Voici le livre de l'incroyable. Un incroyable devenu vrai. Une adolescente innocente, une enfant (quinze ans) détenue en camp de rééducation, et cela au Laos qui est peut-être le pays le plus convivial de notre temps agité! Il n'est ni respect ni estime sans vérité. Ceux qui aiment le Laos, ceux qui aiment son peuple, c'est-à-dire tous ceux qui ont eu la chance de connaître l'un et l'autre, comprendront qu'il fallait aussi que cette vérité soit dite. Les autres, ceux qui luttent pour le respect des droits de l'enfant, puiseront dans ce témoignage bouleversant de fragilité, une raison nouvelle de ne jamais baisser la garde : si un pays comme le Laos n'est pas à l'abri, qu'en est-il des autres, infiniment plus durs ? Au-delà d'un quotidien insupportable, raconté au jour le jour, l'auteur nous fait pénétrer dans les méandres d'une idéologie sans nuances lorsqu'elle échappe à ses promoteurs pour se perdre dans une incontrôlable logique interne.

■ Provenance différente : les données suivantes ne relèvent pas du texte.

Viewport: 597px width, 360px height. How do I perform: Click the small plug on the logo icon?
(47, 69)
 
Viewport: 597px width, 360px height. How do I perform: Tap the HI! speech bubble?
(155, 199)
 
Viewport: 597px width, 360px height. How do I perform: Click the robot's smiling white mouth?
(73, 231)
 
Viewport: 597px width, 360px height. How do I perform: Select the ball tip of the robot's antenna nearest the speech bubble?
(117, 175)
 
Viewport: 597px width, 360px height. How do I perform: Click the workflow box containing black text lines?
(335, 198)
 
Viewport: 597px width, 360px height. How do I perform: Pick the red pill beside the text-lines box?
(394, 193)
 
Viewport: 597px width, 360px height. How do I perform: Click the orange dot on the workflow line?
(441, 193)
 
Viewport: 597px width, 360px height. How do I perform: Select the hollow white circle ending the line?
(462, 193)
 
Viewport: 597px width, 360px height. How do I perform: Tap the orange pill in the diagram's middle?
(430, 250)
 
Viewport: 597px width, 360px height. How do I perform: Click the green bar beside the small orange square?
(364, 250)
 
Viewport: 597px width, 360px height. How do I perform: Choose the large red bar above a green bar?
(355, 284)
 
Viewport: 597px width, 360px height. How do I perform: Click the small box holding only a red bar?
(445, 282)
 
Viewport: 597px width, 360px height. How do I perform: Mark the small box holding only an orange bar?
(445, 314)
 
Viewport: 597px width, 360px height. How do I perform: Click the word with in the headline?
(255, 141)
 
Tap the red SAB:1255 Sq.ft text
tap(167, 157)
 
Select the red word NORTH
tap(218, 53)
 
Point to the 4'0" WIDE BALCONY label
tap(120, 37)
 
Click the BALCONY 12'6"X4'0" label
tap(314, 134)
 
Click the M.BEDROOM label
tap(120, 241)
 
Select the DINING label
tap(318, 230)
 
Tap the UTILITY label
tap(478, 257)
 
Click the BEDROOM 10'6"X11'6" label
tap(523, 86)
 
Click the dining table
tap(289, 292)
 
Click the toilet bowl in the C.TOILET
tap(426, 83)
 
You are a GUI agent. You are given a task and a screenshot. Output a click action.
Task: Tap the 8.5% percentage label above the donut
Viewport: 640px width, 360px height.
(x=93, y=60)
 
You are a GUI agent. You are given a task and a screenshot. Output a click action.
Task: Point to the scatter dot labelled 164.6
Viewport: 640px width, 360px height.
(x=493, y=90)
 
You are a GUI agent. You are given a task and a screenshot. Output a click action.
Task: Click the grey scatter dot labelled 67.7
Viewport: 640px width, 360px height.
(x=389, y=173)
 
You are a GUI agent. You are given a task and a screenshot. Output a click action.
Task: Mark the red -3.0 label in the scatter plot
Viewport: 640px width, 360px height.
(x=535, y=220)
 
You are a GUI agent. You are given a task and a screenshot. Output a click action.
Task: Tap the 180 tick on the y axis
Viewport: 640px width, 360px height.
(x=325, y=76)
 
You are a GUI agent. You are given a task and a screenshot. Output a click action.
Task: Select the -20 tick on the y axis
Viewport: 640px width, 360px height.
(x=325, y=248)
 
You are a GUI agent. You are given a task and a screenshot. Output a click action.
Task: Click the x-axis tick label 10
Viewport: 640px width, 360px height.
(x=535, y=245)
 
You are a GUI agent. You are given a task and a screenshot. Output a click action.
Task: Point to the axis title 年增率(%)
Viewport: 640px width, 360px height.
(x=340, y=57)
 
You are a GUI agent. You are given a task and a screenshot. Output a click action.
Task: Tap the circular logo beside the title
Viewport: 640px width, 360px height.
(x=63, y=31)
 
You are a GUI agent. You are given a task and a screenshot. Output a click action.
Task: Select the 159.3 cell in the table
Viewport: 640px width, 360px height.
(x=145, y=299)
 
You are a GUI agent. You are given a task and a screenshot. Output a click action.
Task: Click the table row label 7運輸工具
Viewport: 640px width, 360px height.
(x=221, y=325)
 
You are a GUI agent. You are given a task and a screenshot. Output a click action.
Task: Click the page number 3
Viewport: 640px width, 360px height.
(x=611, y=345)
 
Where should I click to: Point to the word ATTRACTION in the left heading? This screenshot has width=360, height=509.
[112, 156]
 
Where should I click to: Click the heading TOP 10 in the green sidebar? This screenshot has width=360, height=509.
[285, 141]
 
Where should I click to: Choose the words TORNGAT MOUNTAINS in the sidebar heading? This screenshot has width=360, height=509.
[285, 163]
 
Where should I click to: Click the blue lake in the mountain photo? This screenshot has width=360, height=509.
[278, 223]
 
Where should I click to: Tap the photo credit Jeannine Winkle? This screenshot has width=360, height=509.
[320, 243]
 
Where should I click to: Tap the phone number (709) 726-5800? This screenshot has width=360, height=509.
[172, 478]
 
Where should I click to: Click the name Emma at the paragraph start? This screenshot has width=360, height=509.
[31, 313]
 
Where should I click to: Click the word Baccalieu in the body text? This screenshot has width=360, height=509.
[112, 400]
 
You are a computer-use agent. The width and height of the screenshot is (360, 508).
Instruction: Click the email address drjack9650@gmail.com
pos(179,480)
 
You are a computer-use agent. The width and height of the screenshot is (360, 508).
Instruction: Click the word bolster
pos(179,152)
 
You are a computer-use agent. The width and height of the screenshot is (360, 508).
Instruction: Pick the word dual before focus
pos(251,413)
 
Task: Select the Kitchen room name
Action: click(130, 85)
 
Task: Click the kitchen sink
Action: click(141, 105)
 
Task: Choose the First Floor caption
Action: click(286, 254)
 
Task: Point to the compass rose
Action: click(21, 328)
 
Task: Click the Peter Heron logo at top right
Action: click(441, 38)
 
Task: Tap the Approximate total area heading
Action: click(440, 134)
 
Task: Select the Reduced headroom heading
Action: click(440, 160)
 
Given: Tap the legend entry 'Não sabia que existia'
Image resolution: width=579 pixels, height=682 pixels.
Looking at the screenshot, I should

Personne n'a intérêt à enfermer des gamines dans des camps de rééducation pour y subir les traitements et les humiliations que raconte l'auteur. Ainsi, ce livre prend une place exceptionnelle parmi ceux, nombreux, qui ont été publiés sur cette période et dans cette partie du monde. Il ne faut plus que de toutes jeunes filles puissent être détenues dans des pays comme le Laos. L'inimaginable, parce qu'il s'est pourtant produit, doit ouvrir les yeux. Pour cela, il faut accepter de regarder la vérité en face. Il faut remercier l'auteur d'avoir eu le courage de nous y contraindre. Souvannavong V. , née au Laos en 1960, est originaire d'une ancienne famille de la capitale. En 1975, elle est encore élève au lycée de Vientiane lorsque les forces communistes prennent le pouvoir. Arrêtée lors de la rafle du 29 septembre, elle sera maintenue captive, sans jugement, durant presque quatre ans. Elle effectuera quatre séjours dans différents camps de rééducation avant de s'enfuir en Thaïlande en traversant le Mékong à la nage. Après une année passée dans les camps de réfugiés, elle retrouve sa mère à Paris le jour de Noël 1979. Grâce à une longue et courageuse tentative d'intégration à la vie française, elle occupe aujourd'hui un poste dans une société multinationale.